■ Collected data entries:

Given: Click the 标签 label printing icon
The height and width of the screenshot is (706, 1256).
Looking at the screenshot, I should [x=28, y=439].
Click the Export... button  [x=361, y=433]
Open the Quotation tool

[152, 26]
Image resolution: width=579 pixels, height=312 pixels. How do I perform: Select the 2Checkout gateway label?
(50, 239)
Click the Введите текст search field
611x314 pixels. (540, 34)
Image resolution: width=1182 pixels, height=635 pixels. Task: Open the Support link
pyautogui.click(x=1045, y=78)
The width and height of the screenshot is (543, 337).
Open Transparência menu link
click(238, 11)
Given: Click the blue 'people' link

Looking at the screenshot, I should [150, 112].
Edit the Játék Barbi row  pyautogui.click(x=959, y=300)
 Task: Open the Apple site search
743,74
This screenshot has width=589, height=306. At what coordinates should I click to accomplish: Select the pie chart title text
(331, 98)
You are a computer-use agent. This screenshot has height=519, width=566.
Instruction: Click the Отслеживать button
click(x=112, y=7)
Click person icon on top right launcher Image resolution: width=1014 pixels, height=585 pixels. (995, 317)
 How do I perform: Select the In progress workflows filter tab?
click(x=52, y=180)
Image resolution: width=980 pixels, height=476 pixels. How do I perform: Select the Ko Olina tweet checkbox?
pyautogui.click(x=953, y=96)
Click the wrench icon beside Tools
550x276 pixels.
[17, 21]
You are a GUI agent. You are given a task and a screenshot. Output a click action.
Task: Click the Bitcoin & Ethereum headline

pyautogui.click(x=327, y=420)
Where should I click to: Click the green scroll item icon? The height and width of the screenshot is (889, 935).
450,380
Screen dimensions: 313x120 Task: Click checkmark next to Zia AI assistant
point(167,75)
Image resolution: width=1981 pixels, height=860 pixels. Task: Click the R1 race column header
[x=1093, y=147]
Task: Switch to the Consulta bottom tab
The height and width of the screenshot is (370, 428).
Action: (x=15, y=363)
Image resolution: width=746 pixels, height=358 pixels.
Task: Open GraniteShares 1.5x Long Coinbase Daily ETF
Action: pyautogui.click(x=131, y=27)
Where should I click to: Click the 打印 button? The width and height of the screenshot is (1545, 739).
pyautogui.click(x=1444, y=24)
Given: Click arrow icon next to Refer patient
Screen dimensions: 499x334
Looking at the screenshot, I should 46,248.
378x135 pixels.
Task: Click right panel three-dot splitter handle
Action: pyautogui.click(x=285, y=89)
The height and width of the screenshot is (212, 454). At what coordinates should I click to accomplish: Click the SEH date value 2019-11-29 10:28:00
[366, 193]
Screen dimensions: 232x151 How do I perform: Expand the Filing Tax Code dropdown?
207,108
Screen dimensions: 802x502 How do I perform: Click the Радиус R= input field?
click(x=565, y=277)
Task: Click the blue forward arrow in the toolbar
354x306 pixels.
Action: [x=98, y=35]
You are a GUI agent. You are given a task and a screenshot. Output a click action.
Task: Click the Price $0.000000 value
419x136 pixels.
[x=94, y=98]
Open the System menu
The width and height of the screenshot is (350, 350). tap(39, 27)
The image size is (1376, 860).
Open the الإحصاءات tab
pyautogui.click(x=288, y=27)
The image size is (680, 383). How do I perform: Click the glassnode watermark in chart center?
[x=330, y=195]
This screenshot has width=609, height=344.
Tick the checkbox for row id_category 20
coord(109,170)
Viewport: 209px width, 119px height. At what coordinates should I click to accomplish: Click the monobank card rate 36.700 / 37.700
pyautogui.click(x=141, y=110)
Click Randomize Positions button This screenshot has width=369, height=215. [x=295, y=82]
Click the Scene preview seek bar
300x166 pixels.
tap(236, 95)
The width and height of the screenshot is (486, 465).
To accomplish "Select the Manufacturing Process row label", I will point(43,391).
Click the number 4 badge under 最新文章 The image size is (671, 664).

■ YOUR OBJECTIVE: Copy here each line of the preceding records with "arrow" in it.

■ WRITTEN RESPONSE:
Given: Click arrow icon next to Refer patient
Task: Click the blue forward arrow in the toolbar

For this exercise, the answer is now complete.